==== Listed records

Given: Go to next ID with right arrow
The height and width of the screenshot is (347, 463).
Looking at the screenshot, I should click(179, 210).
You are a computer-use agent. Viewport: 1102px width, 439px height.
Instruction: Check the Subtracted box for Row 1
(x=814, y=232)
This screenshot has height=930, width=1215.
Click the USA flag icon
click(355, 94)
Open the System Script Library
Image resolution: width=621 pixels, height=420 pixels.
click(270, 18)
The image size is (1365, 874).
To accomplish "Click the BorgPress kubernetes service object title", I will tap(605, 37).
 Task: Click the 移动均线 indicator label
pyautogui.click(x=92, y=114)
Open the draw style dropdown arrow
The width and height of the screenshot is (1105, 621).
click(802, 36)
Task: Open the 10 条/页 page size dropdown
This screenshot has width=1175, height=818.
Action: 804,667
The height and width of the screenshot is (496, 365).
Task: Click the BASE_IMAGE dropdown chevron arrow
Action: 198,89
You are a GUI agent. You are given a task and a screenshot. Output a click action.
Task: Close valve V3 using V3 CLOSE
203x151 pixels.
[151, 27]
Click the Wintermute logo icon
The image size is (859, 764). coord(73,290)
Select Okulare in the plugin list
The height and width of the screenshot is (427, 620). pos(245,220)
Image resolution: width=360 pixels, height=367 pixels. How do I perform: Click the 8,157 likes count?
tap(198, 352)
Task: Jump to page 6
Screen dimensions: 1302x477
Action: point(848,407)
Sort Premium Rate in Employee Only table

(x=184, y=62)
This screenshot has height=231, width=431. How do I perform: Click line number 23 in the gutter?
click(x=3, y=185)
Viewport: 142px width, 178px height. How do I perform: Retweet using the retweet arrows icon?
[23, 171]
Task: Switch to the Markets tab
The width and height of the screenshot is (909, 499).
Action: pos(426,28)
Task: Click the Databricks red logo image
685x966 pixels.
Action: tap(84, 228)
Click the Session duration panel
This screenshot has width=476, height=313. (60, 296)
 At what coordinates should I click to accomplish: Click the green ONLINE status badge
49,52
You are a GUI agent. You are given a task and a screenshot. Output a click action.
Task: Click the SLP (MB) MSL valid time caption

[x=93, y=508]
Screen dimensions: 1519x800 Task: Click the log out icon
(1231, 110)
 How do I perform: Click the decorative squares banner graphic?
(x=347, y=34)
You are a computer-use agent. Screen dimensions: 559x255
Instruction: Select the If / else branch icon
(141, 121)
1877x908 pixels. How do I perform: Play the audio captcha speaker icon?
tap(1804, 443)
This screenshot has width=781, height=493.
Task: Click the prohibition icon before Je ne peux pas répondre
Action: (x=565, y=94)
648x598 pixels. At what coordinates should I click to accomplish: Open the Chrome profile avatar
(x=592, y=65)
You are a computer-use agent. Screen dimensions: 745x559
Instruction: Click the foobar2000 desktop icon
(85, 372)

========

- What is being asked -
Give the data back in full, exactly as written.

- Task output -
Given: Go to next ID with right arrow
The height and width of the screenshot is (347, 463).
Looking at the screenshot, I should click(179, 210).
You are a computer-use agent. Viewport: 1102px width, 439px height.
Instruction: Check the Subtracted box for Row 1
(x=814, y=232)
This screenshot has height=930, width=1215.
Click the USA flag icon
click(355, 94)
Open the System Script Library
Image resolution: width=621 pixels, height=420 pixels.
click(270, 18)
The image size is (1365, 874).
To accomplish "Click the BorgPress kubernetes service object title", I will tap(605, 37).
 Task: Click the 移动均线 indicator label
pyautogui.click(x=92, y=114)
Open the draw style dropdown arrow
The width and height of the screenshot is (1105, 621).
click(802, 36)
Task: Open the 10 条/页 page size dropdown
This screenshot has width=1175, height=818.
Action: 804,667
The height and width of the screenshot is (496, 365).
Task: Click the BASE_IMAGE dropdown chevron arrow
Action: 198,89
You are a GUI agent. You are given a task and a screenshot. Output a click action.
Task: Close valve V3 using V3 CLOSE
203x151 pixels.
[151, 27]
Click the Wintermute logo icon
The image size is (859, 764). coord(73,290)
Select Okulare in the plugin list
The height and width of the screenshot is (427, 620). pos(245,220)
Image resolution: width=360 pixels, height=367 pixels. How do I perform: Click the 8,157 likes count?
tap(198, 352)
Task: Jump to page 6
Screen dimensions: 1302x477
Action: point(848,407)
Sort Premium Rate in Employee Only table

(x=184, y=62)
This screenshot has height=231, width=431. How do I perform: Click line number 23 in the gutter?
click(x=3, y=185)
Viewport: 142px width, 178px height. How do I perform: Retweet using the retweet arrows icon?
[23, 171]
Task: Switch to the Markets tab
The width and height of the screenshot is (909, 499).
Action: pos(426,28)
Task: Click the Databricks red logo image
685x966 pixels.
Action: tap(84, 228)
Click the Session duration panel
This screenshot has width=476, height=313. (60, 296)
 At what coordinates should I click to accomplish: Click the green ONLINE status badge
49,52
You are a GUI agent. You are given a task and a screenshot. Output a click action.
Task: Click the SLP (MB) MSL valid time caption

[x=93, y=508]
Screen dimensions: 1519x800 Task: Click the log out icon
(1231, 110)
 How do I perform: Click the decorative squares banner graphic?
(x=347, y=34)
You are a computer-use agent. Screen dimensions: 559x255
Instruction: Select the If / else branch icon
(141, 121)
1877x908 pixels. How do I perform: Play the audio captcha speaker icon?
tap(1804, 443)
This screenshot has width=781, height=493.
Task: Click the prohibition icon before Je ne peux pas répondre
Action: (x=565, y=94)
648x598 pixels. At what coordinates should I click to accomplish: Open the Chrome profile avatar
(x=592, y=65)
You are a computer-use agent. Screen dimensions: 745x559
Instruction: Click the foobar2000 desktop icon
(85, 372)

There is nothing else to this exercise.